Creating a successful campaign
Macy’s, Walmart and eBay were among the top 10 retailers using PLAs last year.

PLAs are finding favor with smartphone users for the results are more compact than traditional lengthier, text-oriented search results, and thus well suited to small screens. Showing the image, price and retailer information upfront reduces the number of clicks to purchase, ideal for on-the-go mobile shoppers with shorter attention spans.

In a recent research note on Google, Jeffries U.S. Internet analyst team said it anticipates purchasing through PLAs will become even easier in the future. “We believe Google’s ambition is to evolve these ads to the point where users can purchase the item without ever leaving the search results page,” the report said.
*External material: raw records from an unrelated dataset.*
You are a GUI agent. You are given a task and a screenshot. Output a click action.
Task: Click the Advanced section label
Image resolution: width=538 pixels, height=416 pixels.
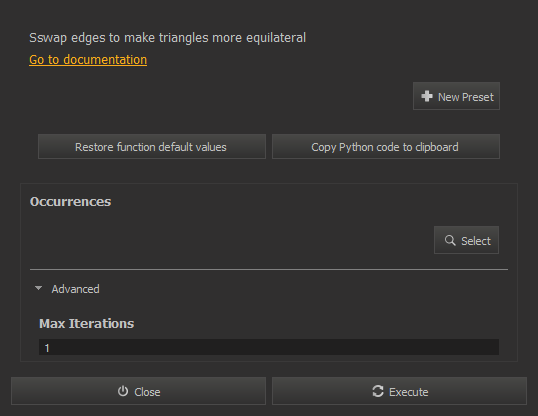click(x=75, y=289)
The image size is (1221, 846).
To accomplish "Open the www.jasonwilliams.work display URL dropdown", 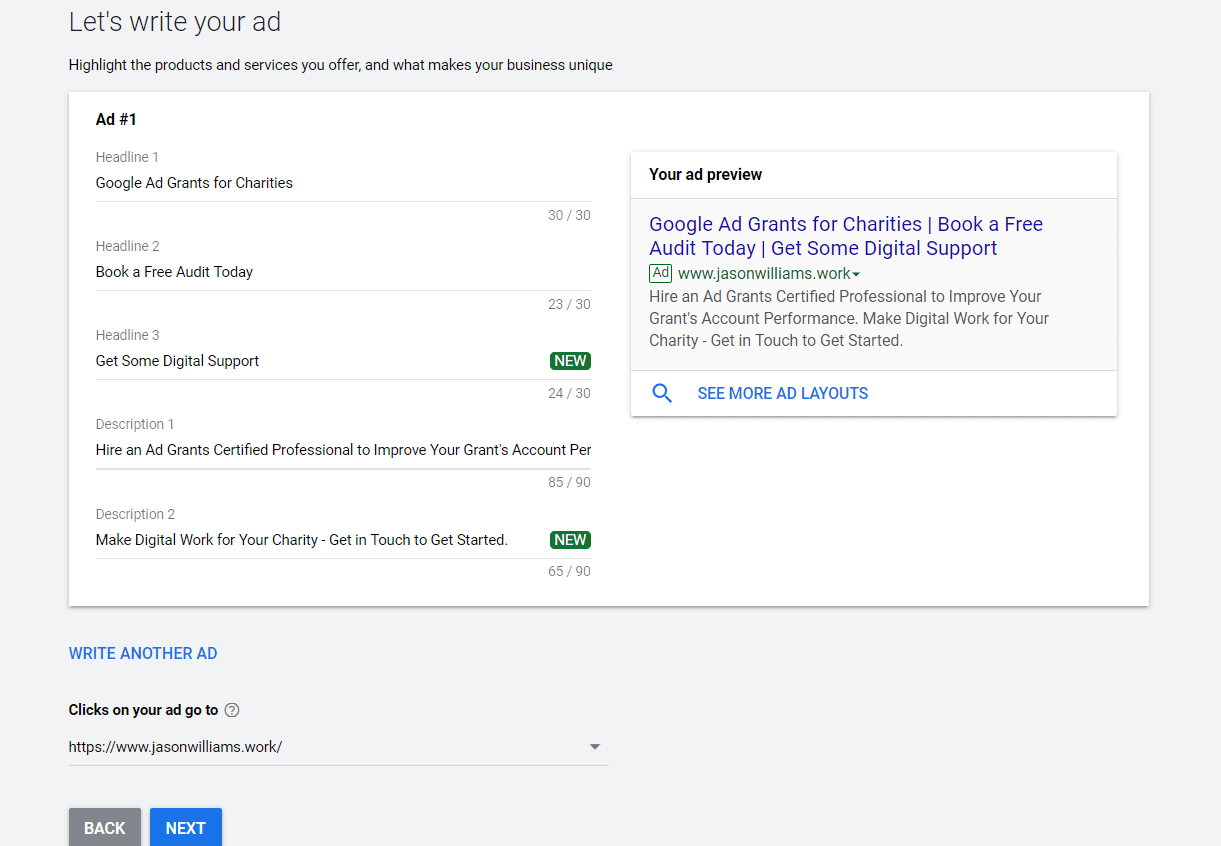I will point(856,272).
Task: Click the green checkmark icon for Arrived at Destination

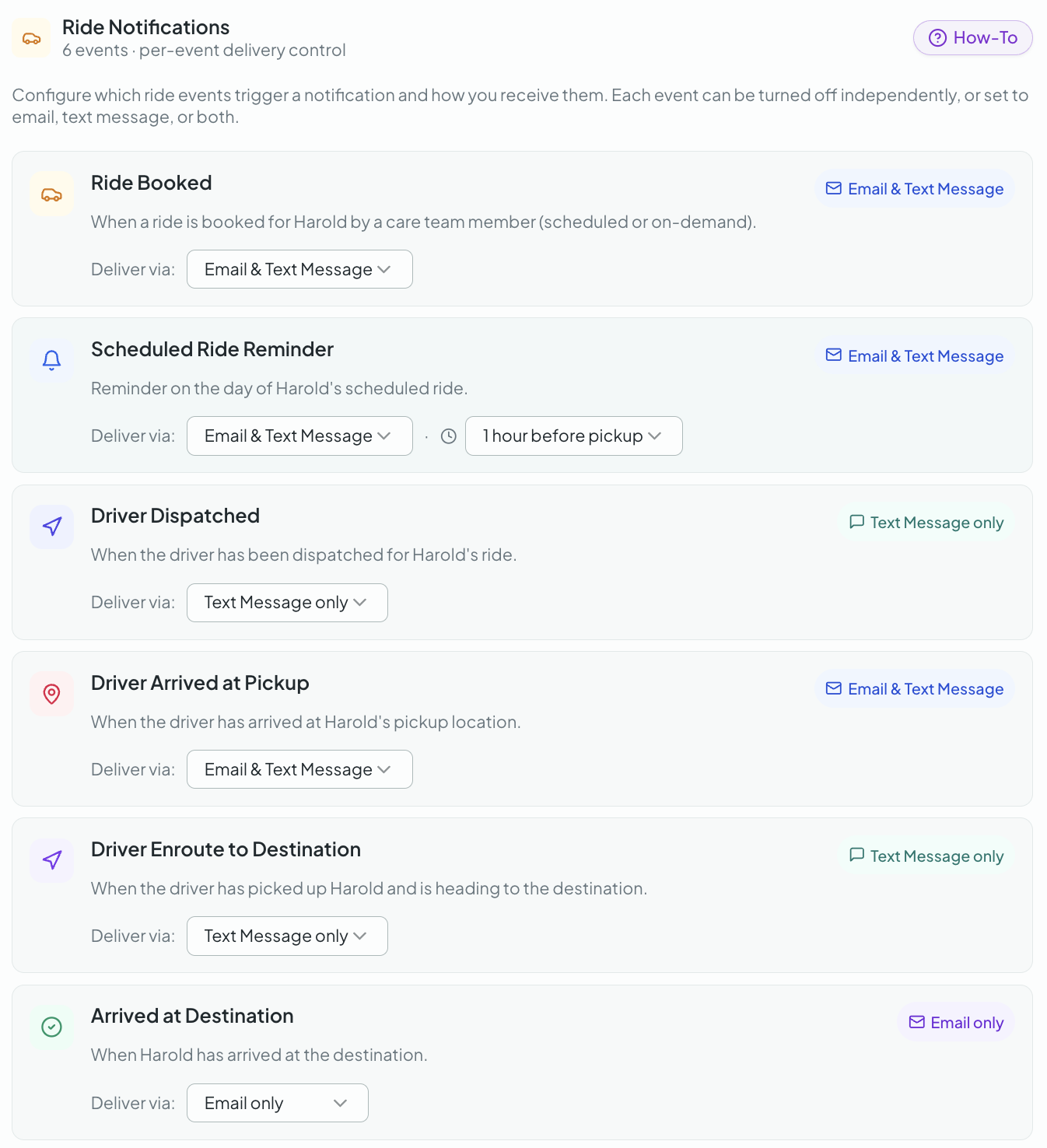Action: pos(51,1027)
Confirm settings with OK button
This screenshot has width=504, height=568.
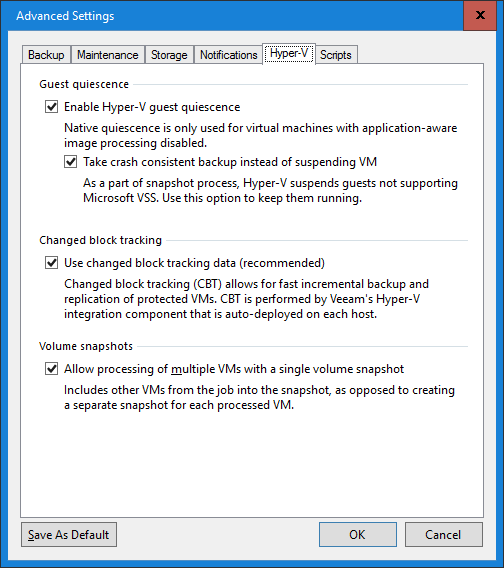coord(358,534)

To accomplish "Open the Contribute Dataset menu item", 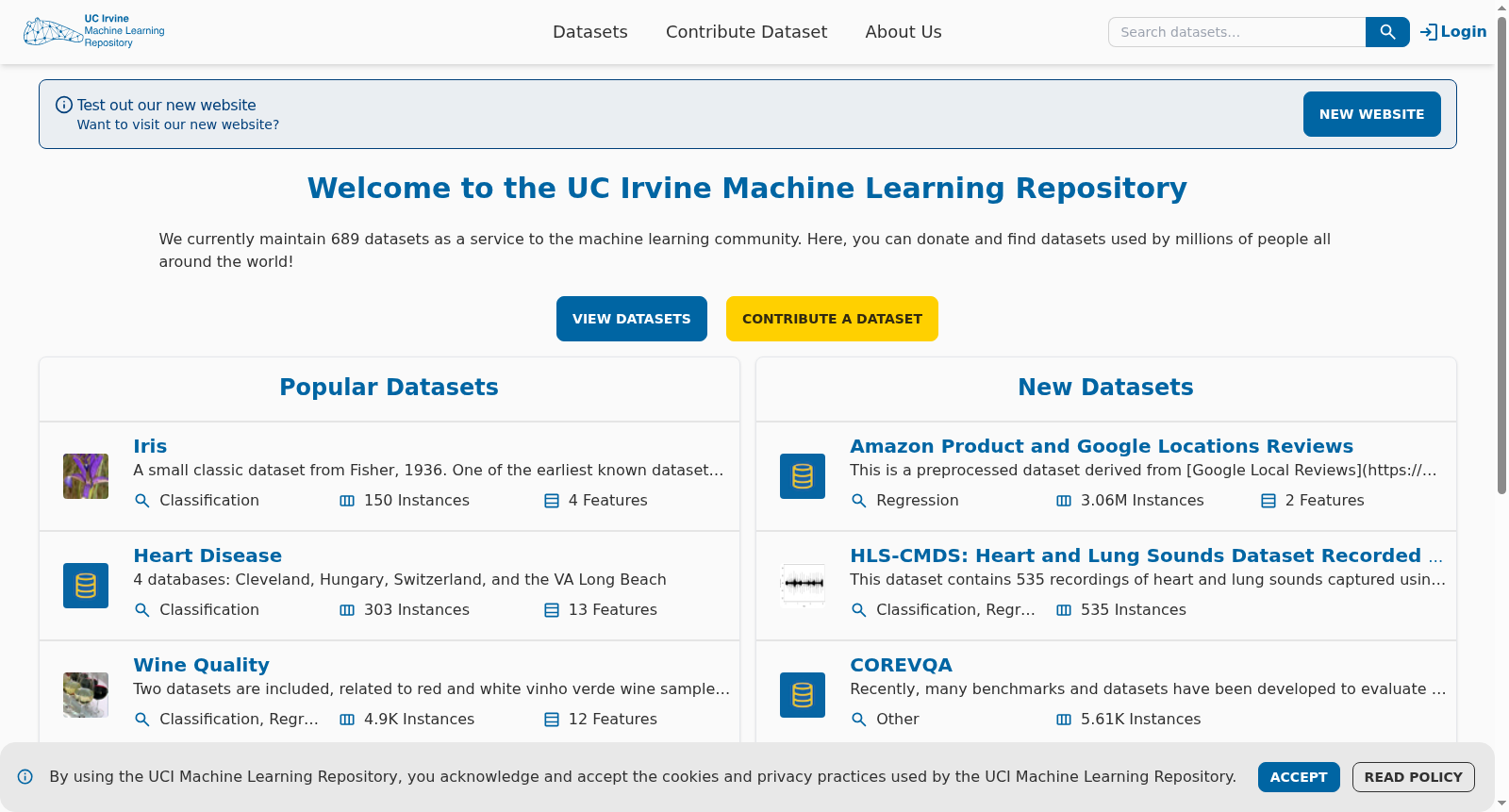I will (x=746, y=32).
Target's PLA ad for "coffee makers" clicks through to a product page

PLA campaigns differ from a regular search marketing campaign for they rely heavily on a well-organized product feed, noted Mr. Grebow. So putting together clear product descriptions is crucial.

“Google is trying to match search queries with what they think are the most relevant products in the product feed,” Mr. Grebow said. Always keep product feeds up-to-date, he advised.

“If something is out-of-stock, you don’t want those products showing up in the feed,” Mr. Grebow said.

“It is a terrible introduction to your brand,” he said. “It is a bad experience for searchers, and it costs you money in the end.”

From the outset, retailers need to outline their strategy. Is the goal to move summer inventory, draw attention to an exclusive brand or push a high margin item?

Keyword selection and the product feed need to be specific and tailored to reflect that. “We have learned there is value in granularity,” said Josh Dreller, director of marketing and content for Kenshoo, San Francisco.

“If you are searching a category like speakers, [if not specific] you can call up everything from surround sound systems to headphones,” he said.

Also, if selling a sweater in several colors, maybe tag the item as 'red sweater' to pop up in queries for sweaters as well as those looking for apparel in red.

Proper categorization
“That is actually the biggest mistake we see,” said Alex Funk, director of global paid media strategy for Covario, San Diego. “A retailer might not show up in a particular auction because they do not have proper categorization.”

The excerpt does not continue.